Stored data entries:

_ _ _ _ _

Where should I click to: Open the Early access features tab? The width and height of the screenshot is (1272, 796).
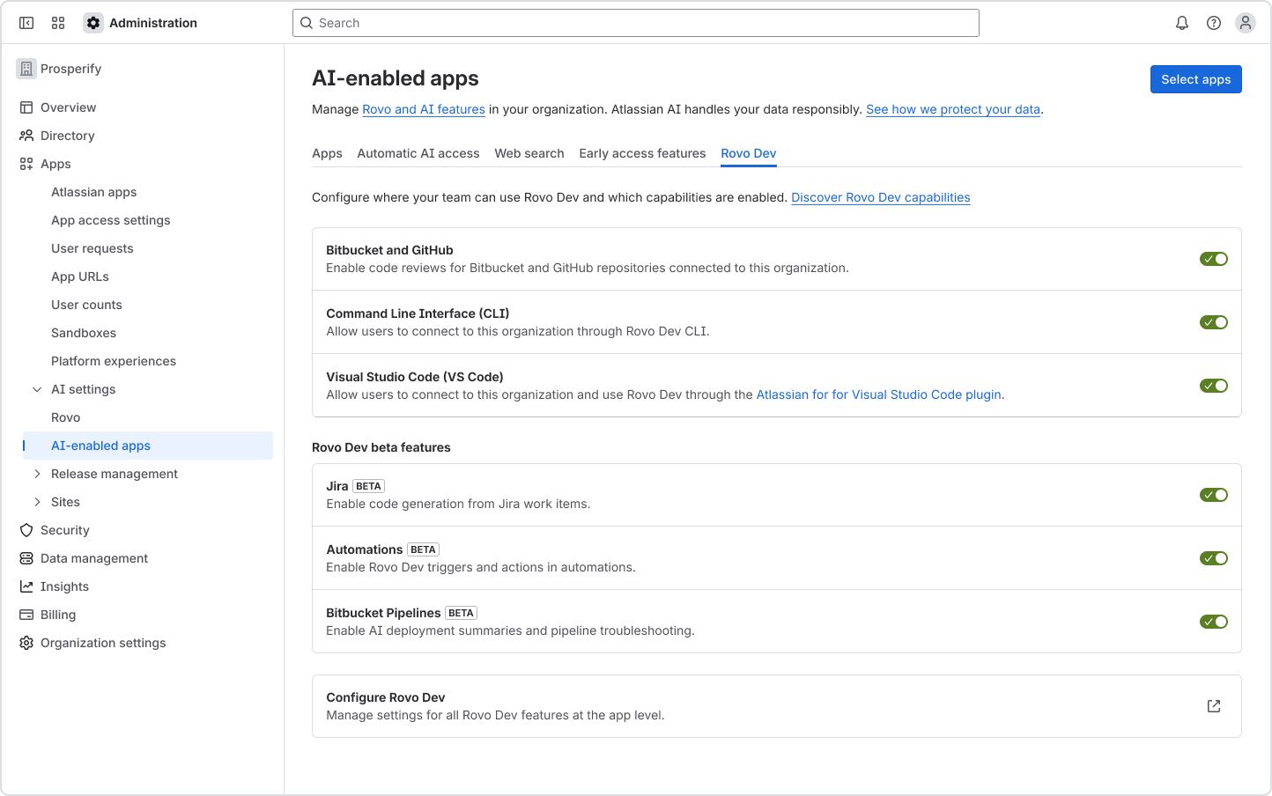[x=642, y=153]
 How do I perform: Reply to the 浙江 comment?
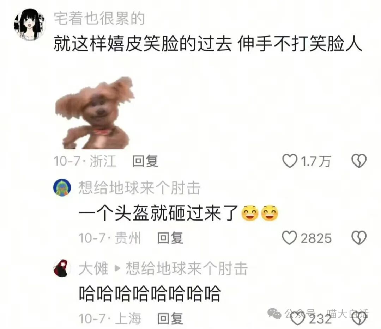(x=145, y=161)
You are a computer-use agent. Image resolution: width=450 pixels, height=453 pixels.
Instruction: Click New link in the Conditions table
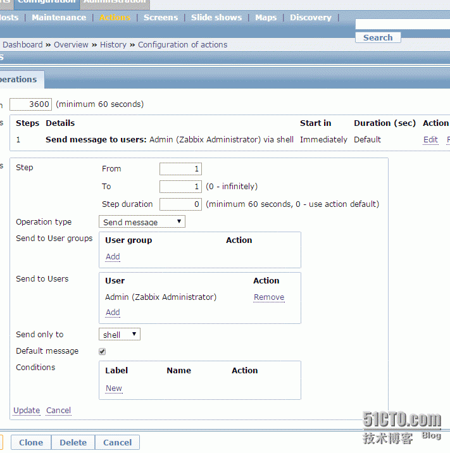click(114, 388)
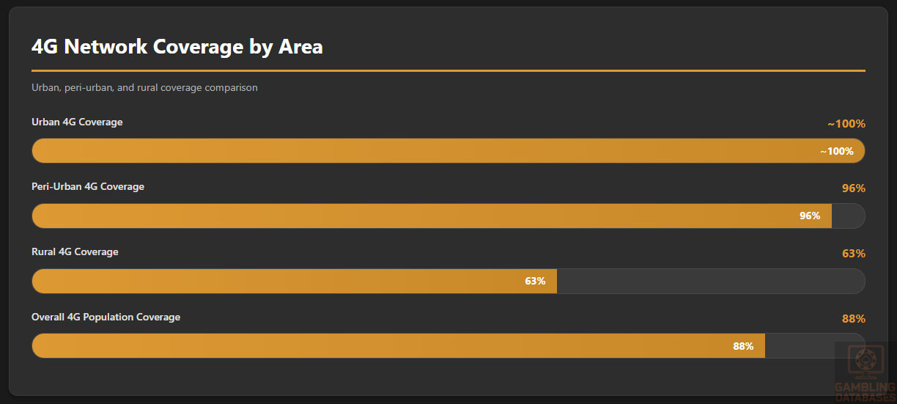The width and height of the screenshot is (897, 404).
Task: Click the white 88% text inside the bar
Action: pyautogui.click(x=743, y=347)
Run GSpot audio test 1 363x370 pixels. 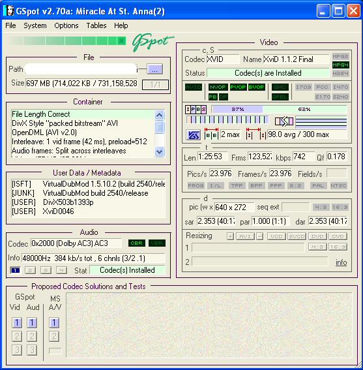coord(32,322)
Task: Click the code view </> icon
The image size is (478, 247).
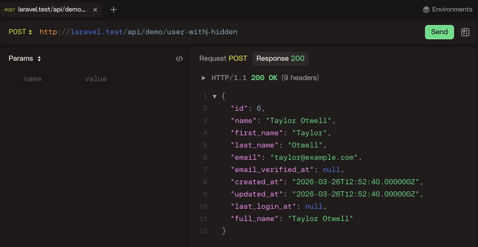Action: (179, 59)
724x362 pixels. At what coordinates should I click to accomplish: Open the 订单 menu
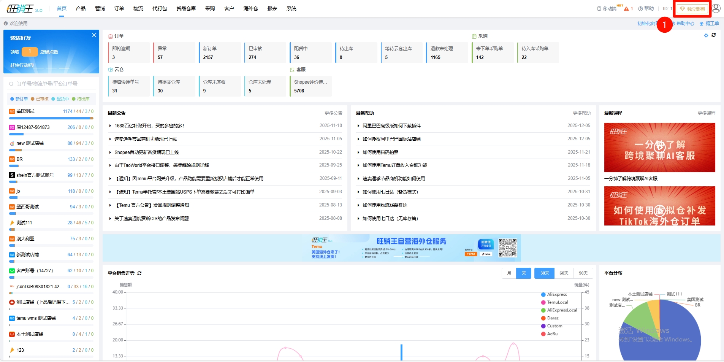pyautogui.click(x=119, y=8)

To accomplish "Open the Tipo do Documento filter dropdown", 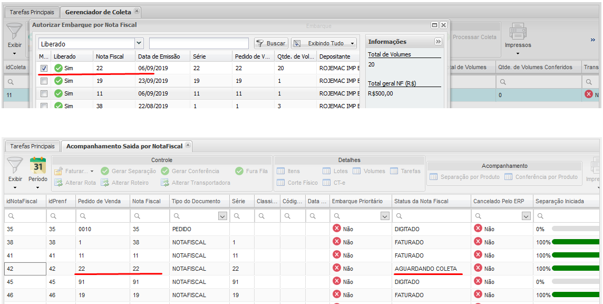I will tap(222, 216).
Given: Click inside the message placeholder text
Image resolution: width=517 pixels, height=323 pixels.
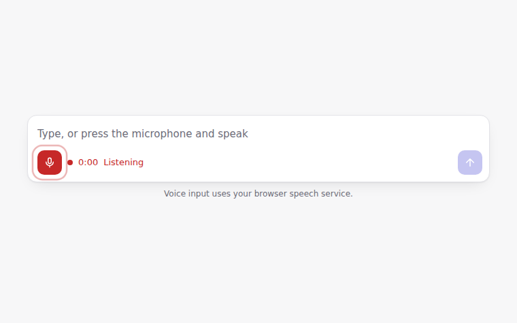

_ _ _ _ _

Your instructions: Each line of the entries above that contains "resolution" is to be copied.

Task answer:
You are a computer-use agent. Image resolution: width=450 pixels, height=453 pixels.
Image resolution: width=517 pixels, height=323 pixels.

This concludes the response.